WIP: Fixes to compile CUDA with nvc++ #910

forrestglines · 2023-07-15T16:56:17Z

PR Summary

Quick fix to the cmake to allow compiling CUDA code with the nvc++. Although in past experience nvc++ hasn't worked for Kokkos based codes, supposedly it will become NVIDIA's favored compiler and nvcc deprecated.

While nvcc is likely preferred, nvc++ and the nvhpc stack turned out to be easier to compile AthenaPK on Chicoma at the moment.

PR Checklist

Code passes cpplint
New features are documented.
Adds a test for any bugs fixed. Adds tests for new features.
Code is formatted
Changes are summarized in CHANGELOG.md
CI has been triggered on Darwin for performance regression tests.
Docs build
(@lanl.gov employees) Update copyright on changed files

BenWibking · 2023-07-15T21:01:28Z

Just for reference, it appears this is only currently supported on Cray systems at the moment: https://gitlab.kitware.com/cmake/cmake/-/issues/23003.

Yurlungur · 2023-07-16T22:57:59Z

Before merging this, I'd like to try compiling Phoebus with nvhpc with this fix on chicoma. Previously, I found that simply removing the relaxed constexpr flag did not allow me to compile with nvc++ but maybe things have changed

forrestglines · 2023-07-17T15:28:22Z

I'm using these modules to build AthenaPK and Parthenon on Chicoma. AthenaPK seems to work correctly across multiple GPU nodes.
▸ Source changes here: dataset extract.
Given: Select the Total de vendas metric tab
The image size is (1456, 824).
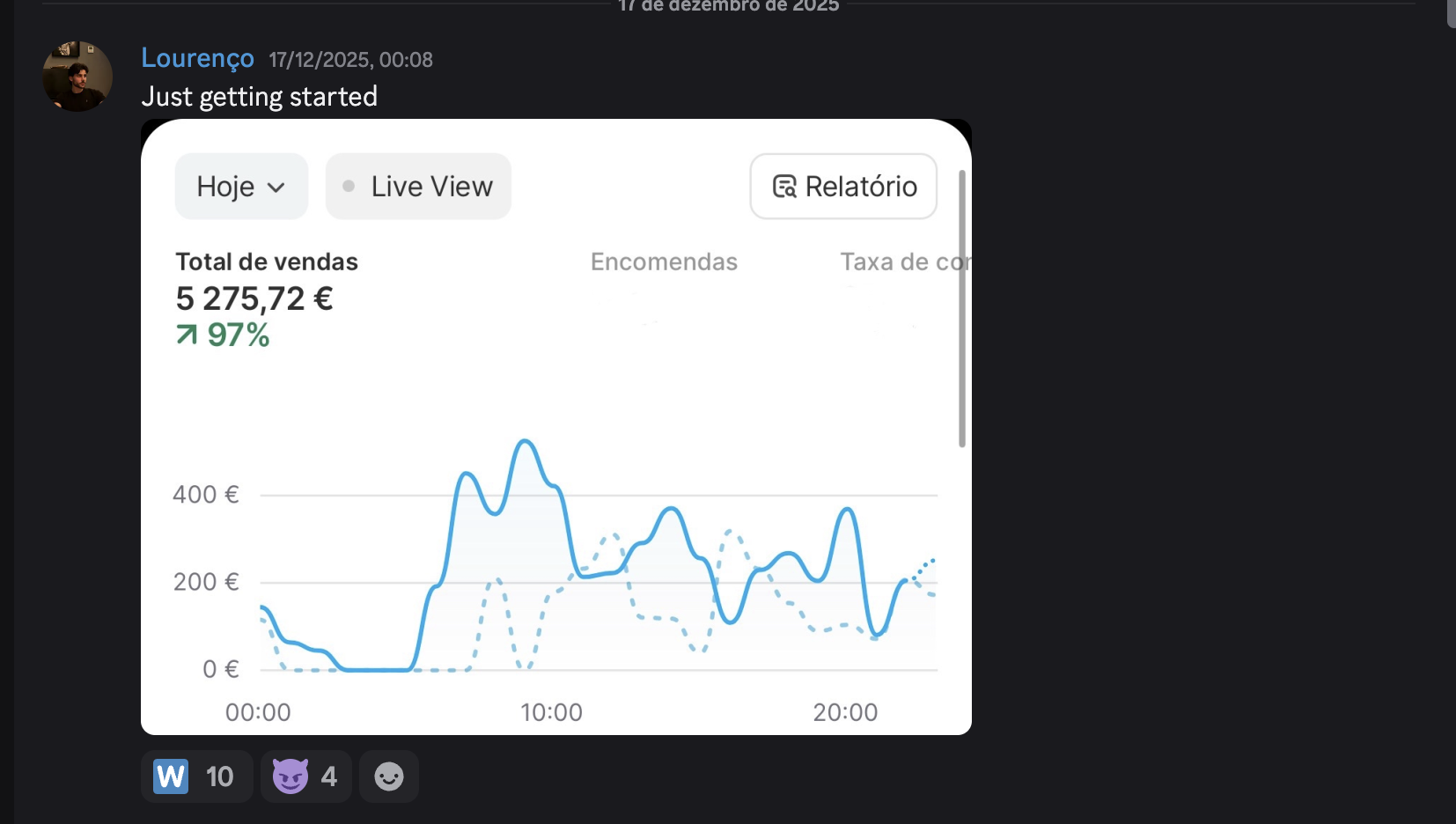Looking at the screenshot, I should tap(267, 261).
Parthenon mostly works but isn't passing all tests.

Here's my modules:

module purge
module load PrgEnv-nvhpc
module load nvhpc/22.3  cray-mpich/8.1.21 craype-accel-nvidia80
module load cmake/3.22.3 python/3.10-anaconda-2023.03  cray-hdf5-parallel/1.12.2.1
export MPICH_GPU_SUPPORT_ENABLED=1

And I'm compiling Parthenon with

cmake \
  -D CMAKE_BUILD_TYPE=RelWithDebInfo \
  -D Kokkos_ENABLE_CUDA=ON -D Kokkos_ENABLE_CUDA_LAMBDA=ON \
  -D Kokkos_ARCH_AMPERE80=ON \
  -D SERIAL_WITH_MPIEXEC=ON -D TEST_MPIEXEC=srun \
  -D CMAKE_CXX_FLAGS="${PE_MPICH_GTL_DIR_nvidia80} ${PE_MPICH_GTL_LIBS_nvidia80}" \
  $SOURCE_DIR

While AthenaPK compiles and passes all tests with this setup, Parthenon compiles but does not pass all ctests

The following tests FAILED:
         16 - Device Object Allocation (Subprocess aborted)
         30 - MeshData works as expected for simple packs (Subprocess aborted)
         33 - Swarm memory management (Subprocess aborted)
         49 - regression_test:particle_leapfrog (Failed)
         50 - regression_mpi_test:particle_leapfrog (Failed)
         51 - regression_test:particle_leapfrog_outflow (Failed)
         52 - regression_mpi_test:particle_leapfrog_outflow (Failed)
         58 - regression_mpi_test:advection_convergence (Failed)
         59 - regression_test:output_hdf5 (Failed)
         60 - regression_mpi_test:output_hdf5 (Failed)
         63 - regression_test:bvals (Failed)
         64 - regression_mpi_test:bvals (Failed)
Errors while running CTest

I haven't looked too thoroughly into why these tests fail.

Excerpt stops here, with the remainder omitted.